*DESCRIPTION OF THE TASK*.
Pick out each line in the rows below that contains the word "computer", and copy those lines. Case counts.

——————————

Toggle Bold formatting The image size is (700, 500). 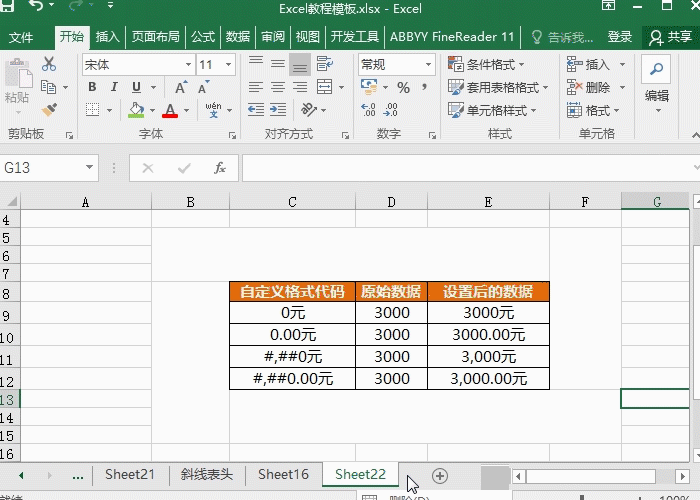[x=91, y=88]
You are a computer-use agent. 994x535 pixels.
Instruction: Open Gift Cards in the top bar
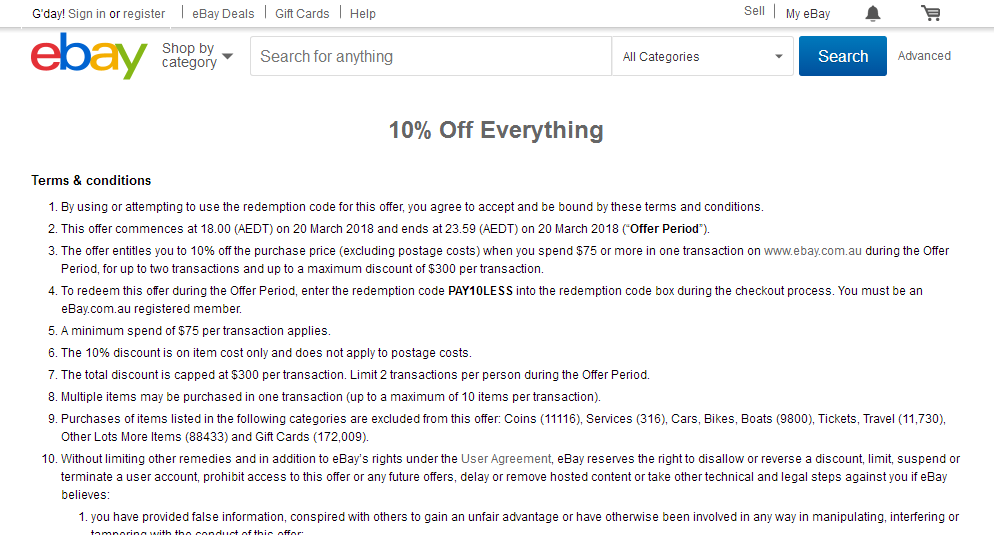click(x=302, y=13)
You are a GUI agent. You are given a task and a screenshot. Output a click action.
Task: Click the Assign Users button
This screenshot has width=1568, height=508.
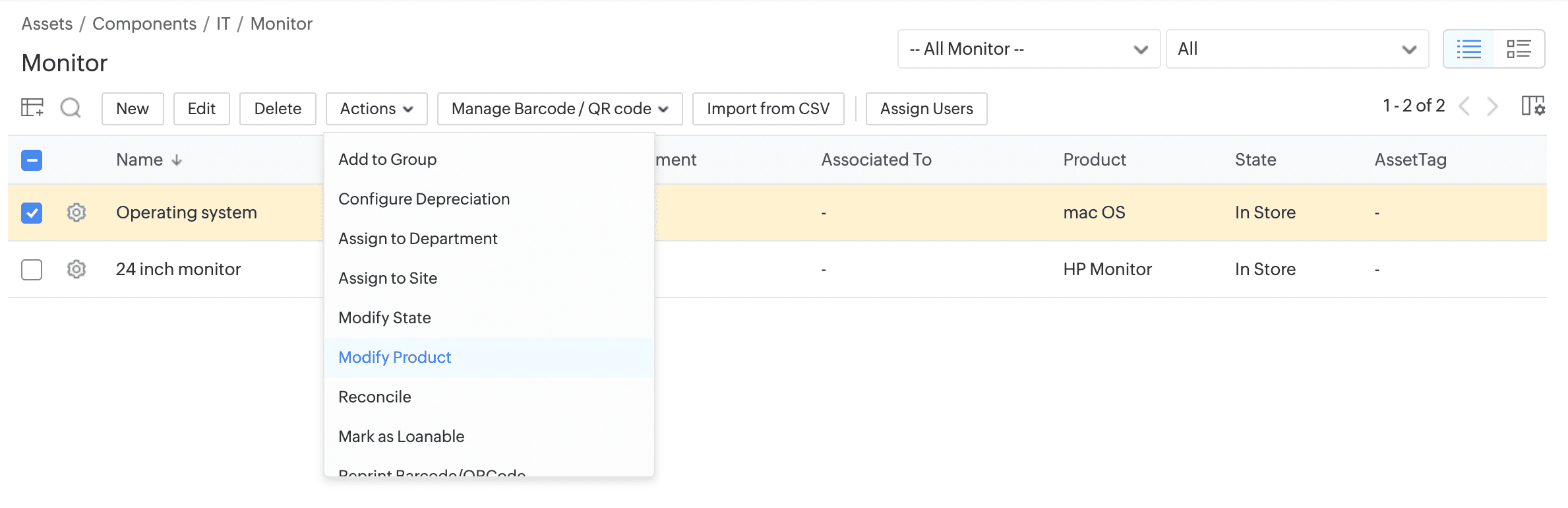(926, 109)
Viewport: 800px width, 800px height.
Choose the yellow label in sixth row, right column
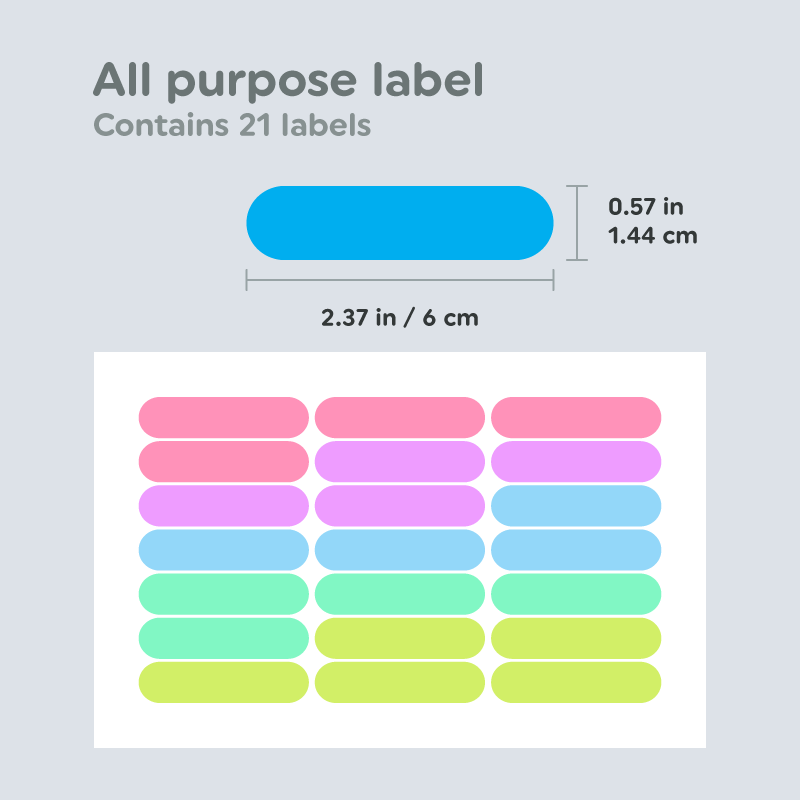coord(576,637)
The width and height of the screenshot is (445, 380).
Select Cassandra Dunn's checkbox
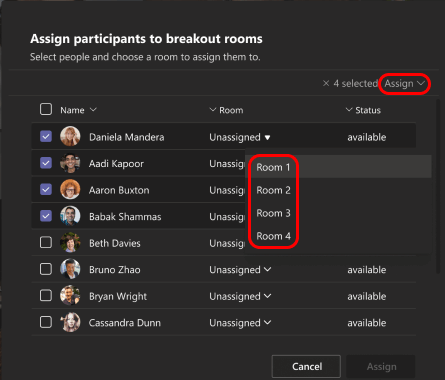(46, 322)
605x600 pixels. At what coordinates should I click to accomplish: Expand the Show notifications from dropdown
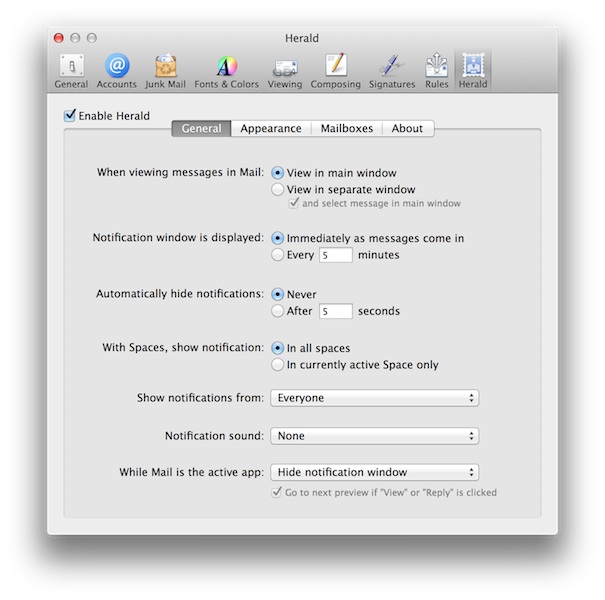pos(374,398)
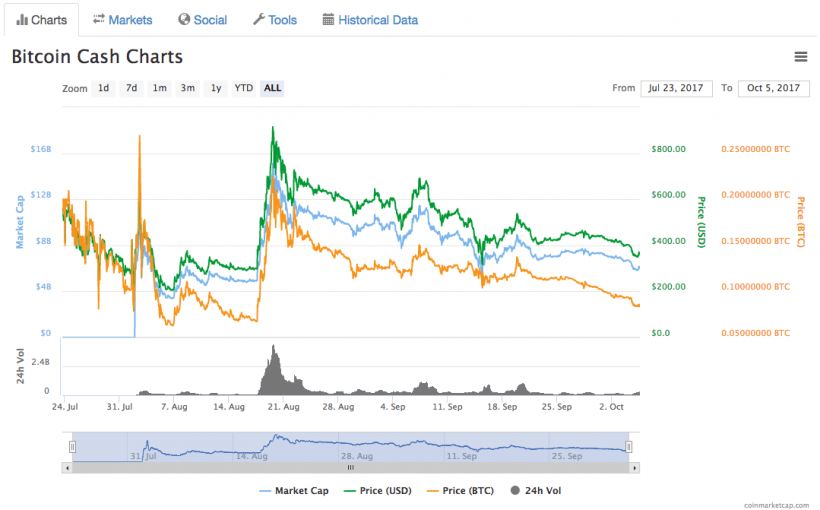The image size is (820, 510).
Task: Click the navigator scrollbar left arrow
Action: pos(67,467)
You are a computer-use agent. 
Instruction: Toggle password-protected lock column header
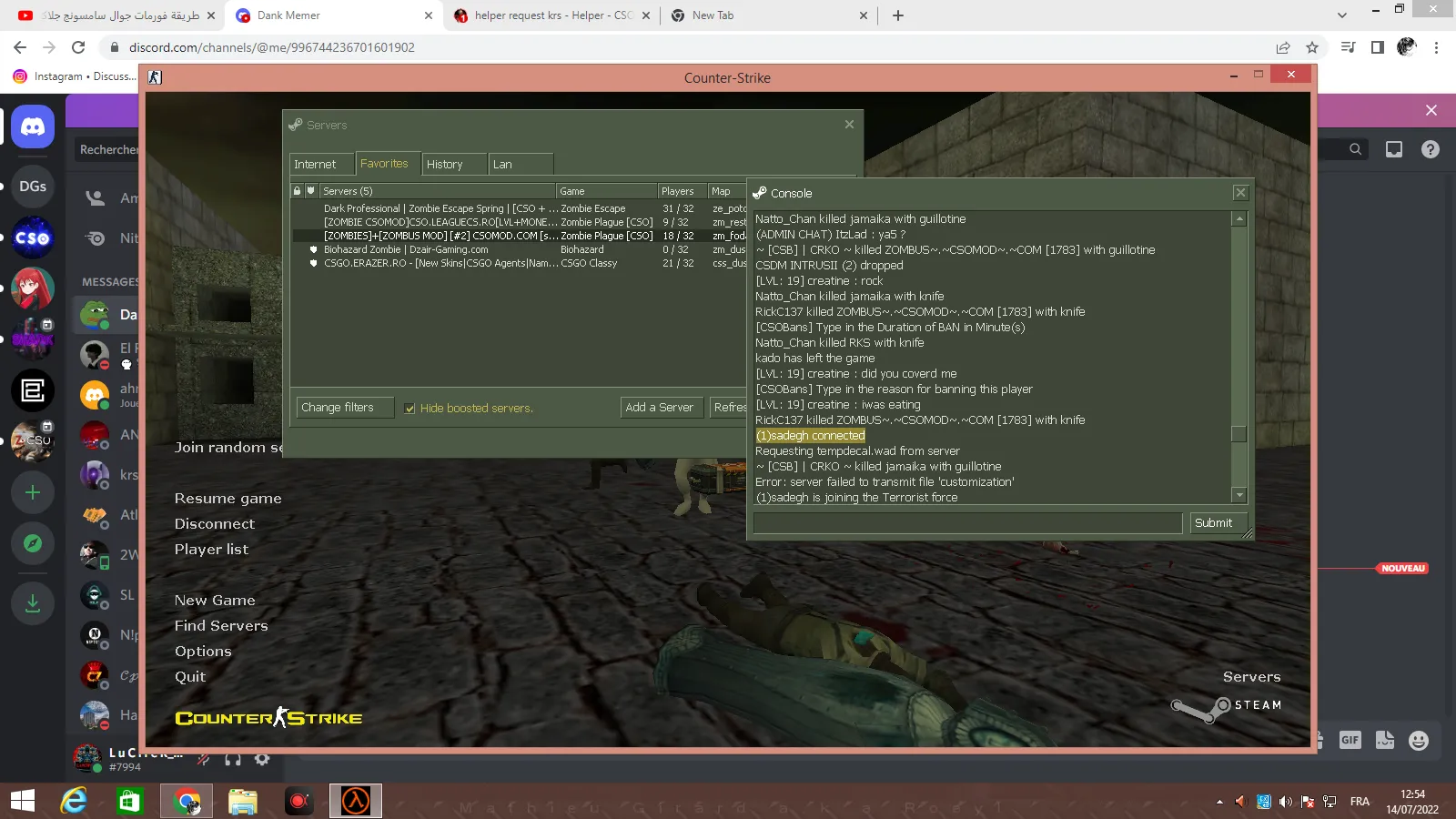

——————————

*SOLUTION BELOW*.
You are a computer-use agent. 994x535 pixels.
You are a computer-use agent. 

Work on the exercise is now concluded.